Screenshot grounding data:
═══

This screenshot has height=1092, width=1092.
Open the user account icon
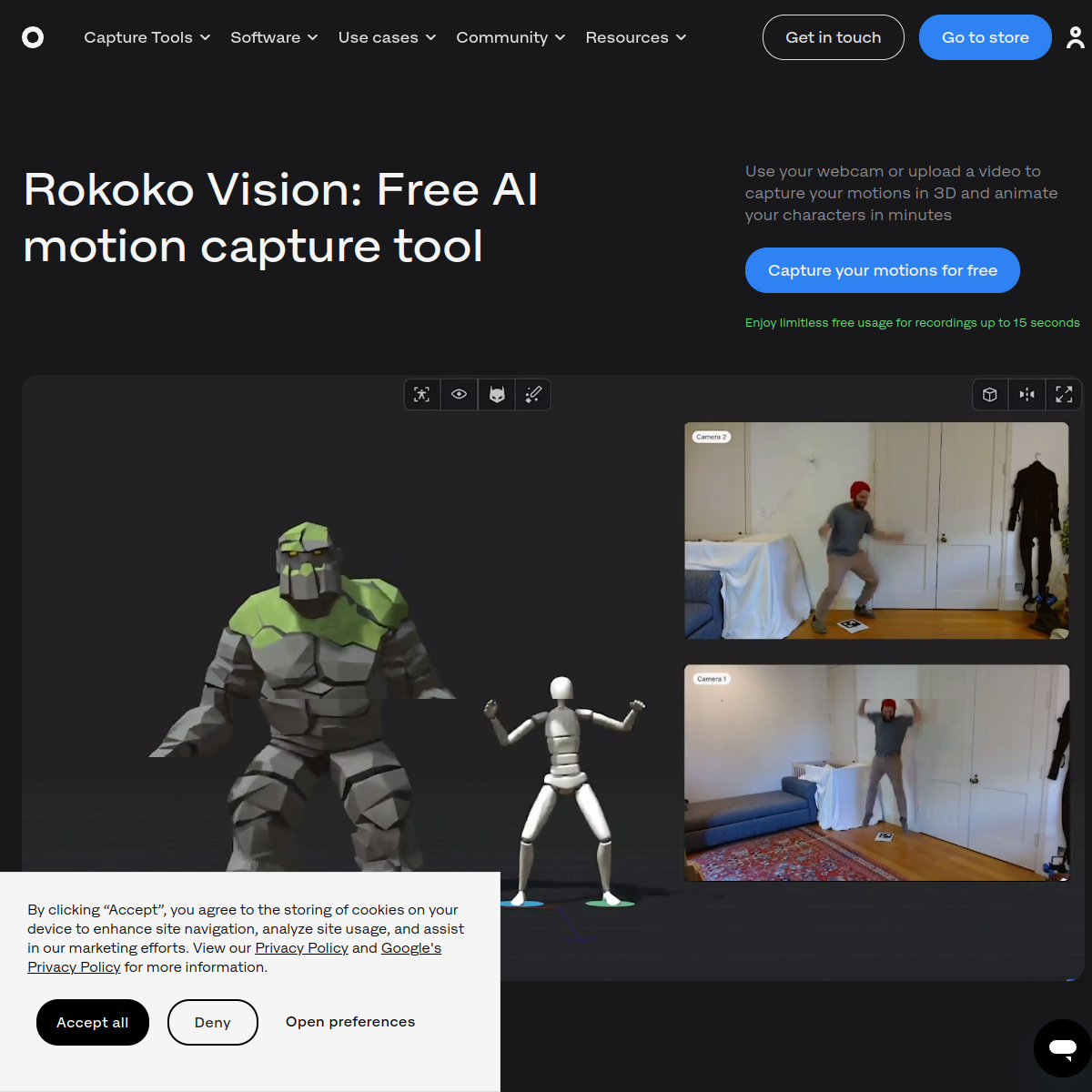(1075, 37)
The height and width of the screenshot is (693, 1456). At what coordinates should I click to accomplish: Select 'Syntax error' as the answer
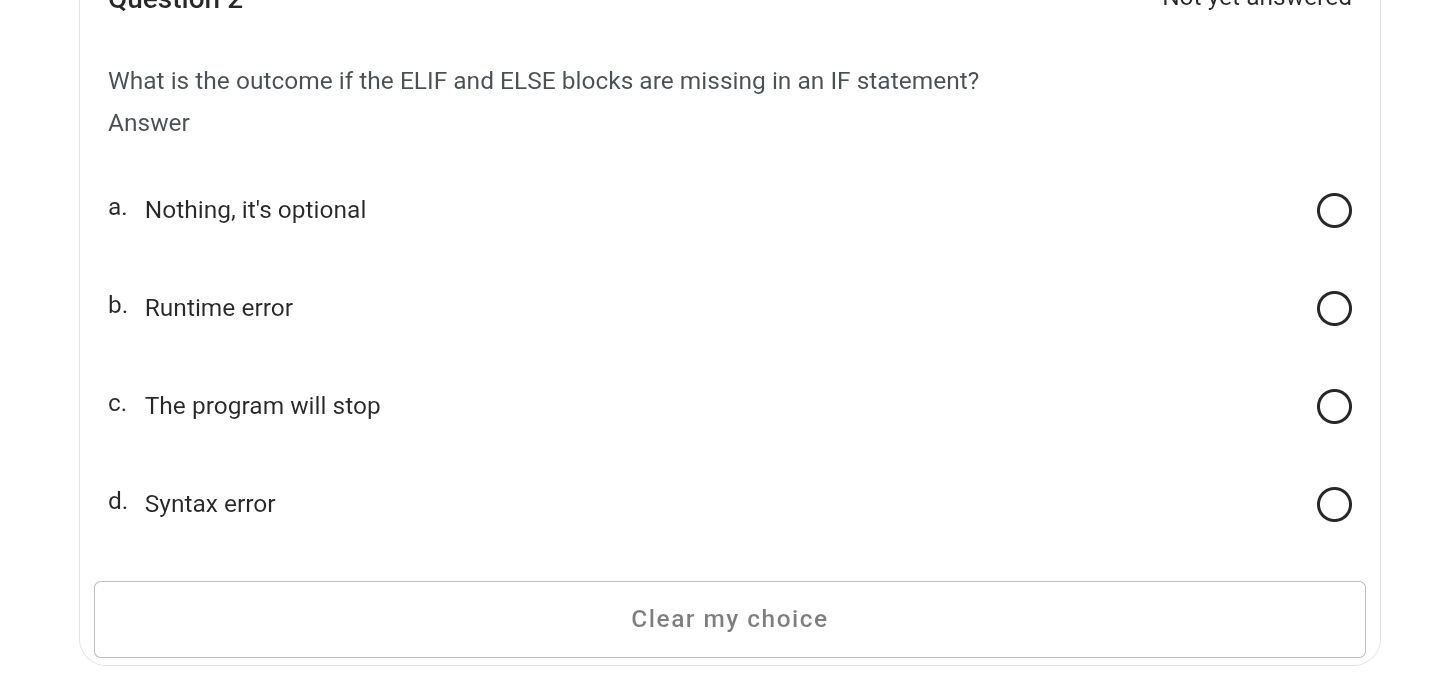pos(1334,504)
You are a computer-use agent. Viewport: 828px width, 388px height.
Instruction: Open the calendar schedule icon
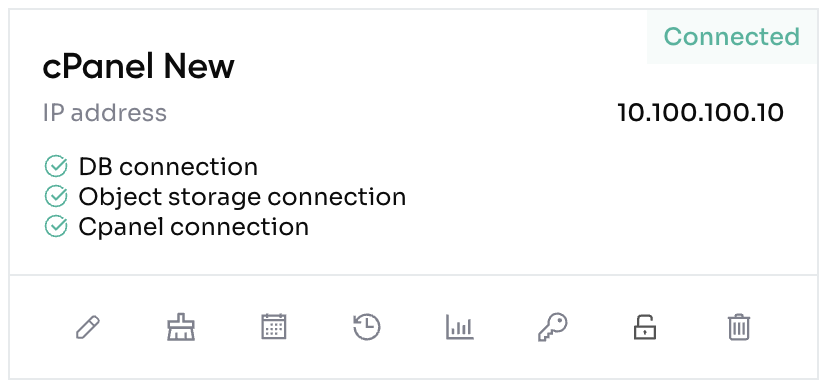click(x=274, y=327)
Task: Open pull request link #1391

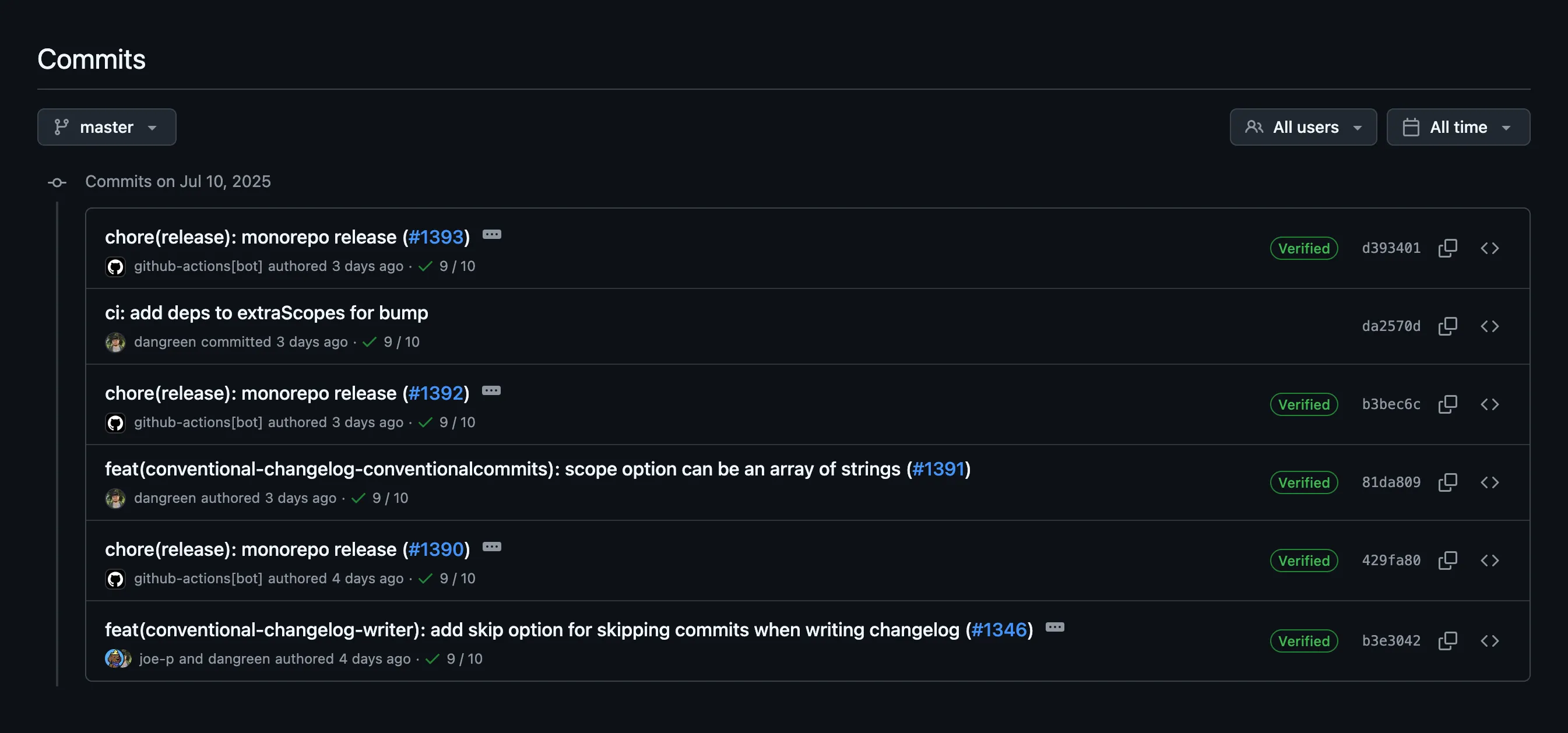Action: click(938, 469)
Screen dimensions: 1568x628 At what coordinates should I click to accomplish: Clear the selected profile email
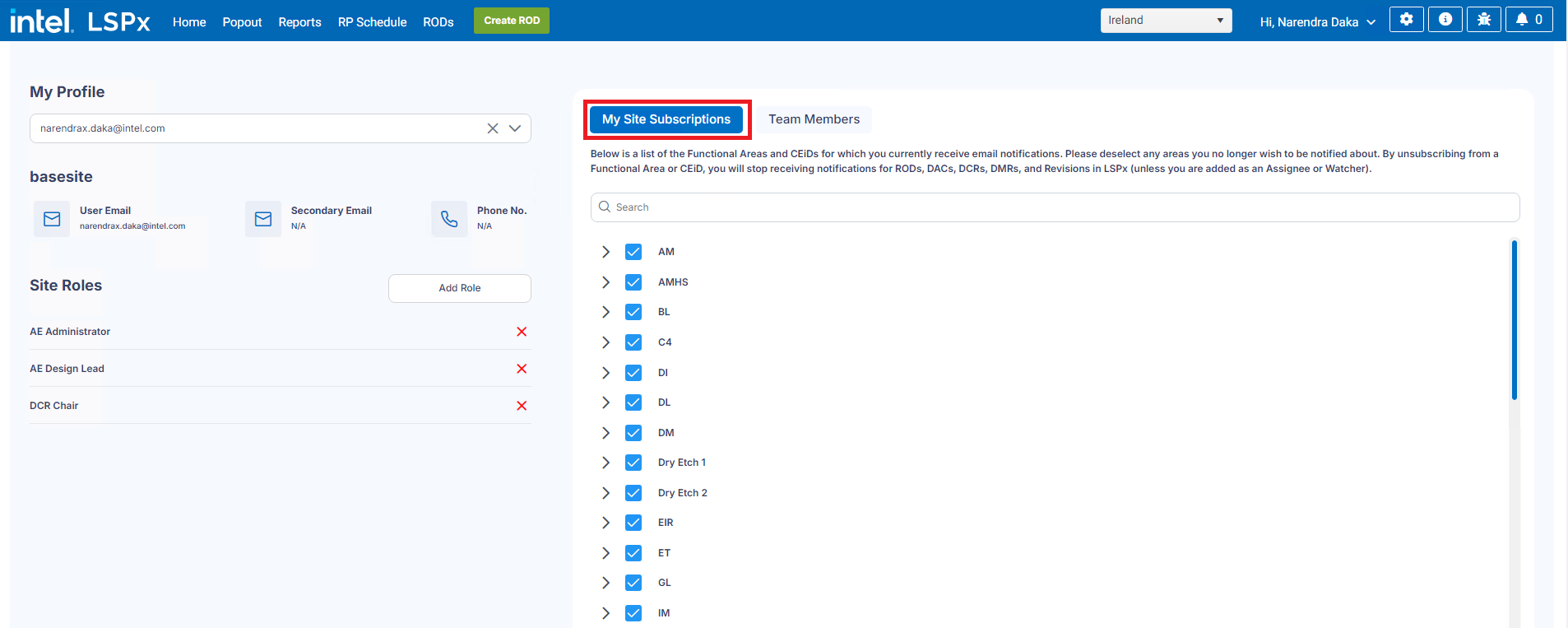click(x=492, y=128)
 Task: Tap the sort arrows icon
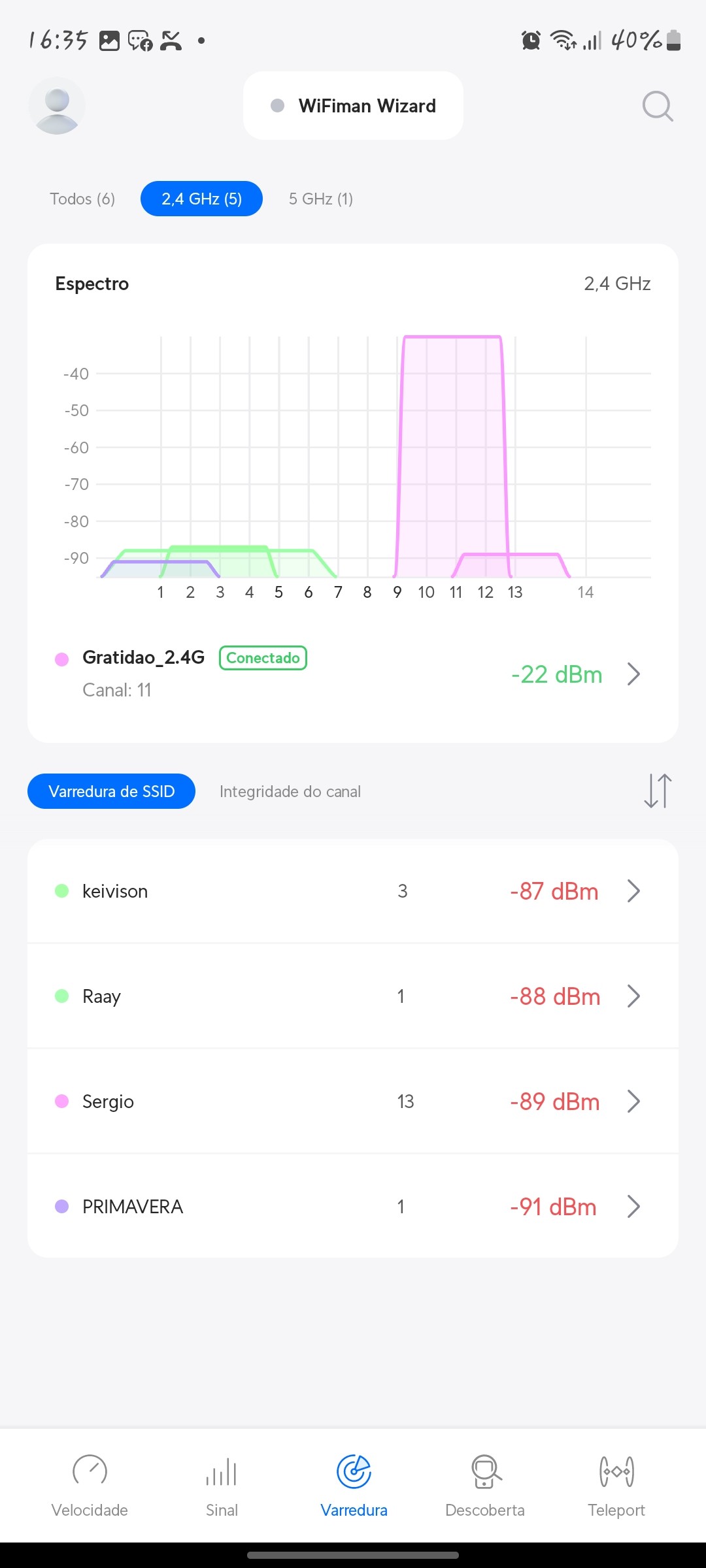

═══

• [Work order]:
Would you copy out every line of the data above exactly, minus the pictures?

• [Written solution]:
This screenshot has height=1092, width=1092.
Open the user account icon
(1075, 37)
The height and width of the screenshot is (693, 1456). At what coordinates should I click to accomplish: Select 'Syntax error' as the answer
pos(1334,504)
You are a computer-use agent. Viewport: 828px width, 388px height.
Instruction: Open the calendar schedule icon
click(x=274, y=327)
Task: Open pull request link #1391

Action: click(938, 469)
Screen dimensions: 1568x628 At what coordinates should I click to accomplish: Clear the selected profile email
click(x=492, y=128)
 Task: Tap the sort arrows icon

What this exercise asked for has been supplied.